Un viaggio lungo, pericoloso, pesante, quasi trenta ore, ma gli ucraini arrivati qui raccontano tutti che «non c’è alternativa». Natalia Kretova aveva fatto amicizia con una suora, che organizza regolarmente torpedoni per strappare alle bombe donne e bimbi attraverso corridoi umanitari.

Ieri mattina il suo pullman è arrivato nella Capitale alle sette e mezza. Nel piazzale 12 ottobre 1492, alla stazione Ostiense. Neanche fa troppo freddo, cielo nuvoloso, poco traffico. Tutti sono scesi, Natalia saluta con la mano i compagni di viaggio e chi li aspettava, qualche istante, sente un dolore violento al torace, sviene, cade, i suoi bambini, già sfiniti, sono atterriti, si tengono per mano, piangono, i soccorsi arrivano quasi subito, il cuore è fermo, provano in ogni modo, non riescono a farlo battere di nuovo.

Meno di un quarto d’ora più tardi, quei bambini urlano, chi altro era sul pullman è sconvolto, Natalia non s’è più svegliata. Muore. Ci sono auto della Polizia, gli agenti subito avevano tentato di rianimarla, poi altri cominciano ad ascoltare le testimonianze dei passeggeri del pullman, a cercare di capire come possa essersene andata proprio appena in salvo.

La religiosa spiega che Natalia era fuggita per venire qui, senza avere parenti o comunque conoscenti che potessero ospitarla, perciò la religiosa si era offerta di accoglierla nella sua struttura, ai Castelli Romani, dove sono comunque stati portati i due bambini, dei quali adesso si prenderanno cura i servizi sociali.
Vengono subito anche aperti i pochi bagagli della donna, per cercare qualcosa che potesse aiutare o almeno spiegare, vi si trovano alcuni farmaci che le erano necessari per curare l’ipertensione (perciò la causa della morte che appare più verosimile è l’infarto).
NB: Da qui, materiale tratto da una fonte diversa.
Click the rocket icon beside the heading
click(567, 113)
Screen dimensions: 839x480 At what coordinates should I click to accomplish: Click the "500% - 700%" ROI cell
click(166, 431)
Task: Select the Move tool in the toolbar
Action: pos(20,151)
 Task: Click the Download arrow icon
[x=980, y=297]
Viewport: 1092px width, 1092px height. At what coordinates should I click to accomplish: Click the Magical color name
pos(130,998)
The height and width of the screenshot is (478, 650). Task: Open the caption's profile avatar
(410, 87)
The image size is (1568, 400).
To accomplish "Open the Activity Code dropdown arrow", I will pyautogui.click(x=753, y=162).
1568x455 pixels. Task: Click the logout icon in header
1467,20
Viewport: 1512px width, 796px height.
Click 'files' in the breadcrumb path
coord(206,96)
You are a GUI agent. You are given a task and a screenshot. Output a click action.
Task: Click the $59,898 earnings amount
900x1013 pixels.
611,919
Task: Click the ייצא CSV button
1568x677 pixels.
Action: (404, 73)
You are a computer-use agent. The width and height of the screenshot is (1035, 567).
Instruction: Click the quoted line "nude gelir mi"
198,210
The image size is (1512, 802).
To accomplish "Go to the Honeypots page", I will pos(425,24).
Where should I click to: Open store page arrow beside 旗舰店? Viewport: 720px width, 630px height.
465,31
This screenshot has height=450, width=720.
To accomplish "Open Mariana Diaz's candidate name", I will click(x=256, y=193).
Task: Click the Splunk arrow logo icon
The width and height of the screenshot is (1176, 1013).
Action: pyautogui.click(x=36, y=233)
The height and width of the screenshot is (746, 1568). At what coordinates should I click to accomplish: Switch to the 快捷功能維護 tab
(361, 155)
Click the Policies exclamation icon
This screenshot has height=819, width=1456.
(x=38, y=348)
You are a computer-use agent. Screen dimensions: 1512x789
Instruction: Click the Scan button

Poi in tarda mattinata, accertato il decesso per cause naturali, la salma di Natalia è stata messa a disposizione del medico legale.

I soccorsi sono stati «attivati alle ore sette e trentasette con un’ambulanza della postazione del Cto giunta sul posto alle sette e quarantasei, seguita dall’auto medica della postazione San Camillo», ha poi fatto sapere in una nota l’Ares 118: «All’arrivo sul posto, la signora era non cosciente e in arresto cardiocircolatorio. L’équipe sanitaria ha provato a rianimarla, ma tutti i tentativi sono stati purtroppo vani». Così «alla famiglia della signora ed a tutta la comunità ucraina vanno le più sentite condoglianze da parte di tutta l’Azienda».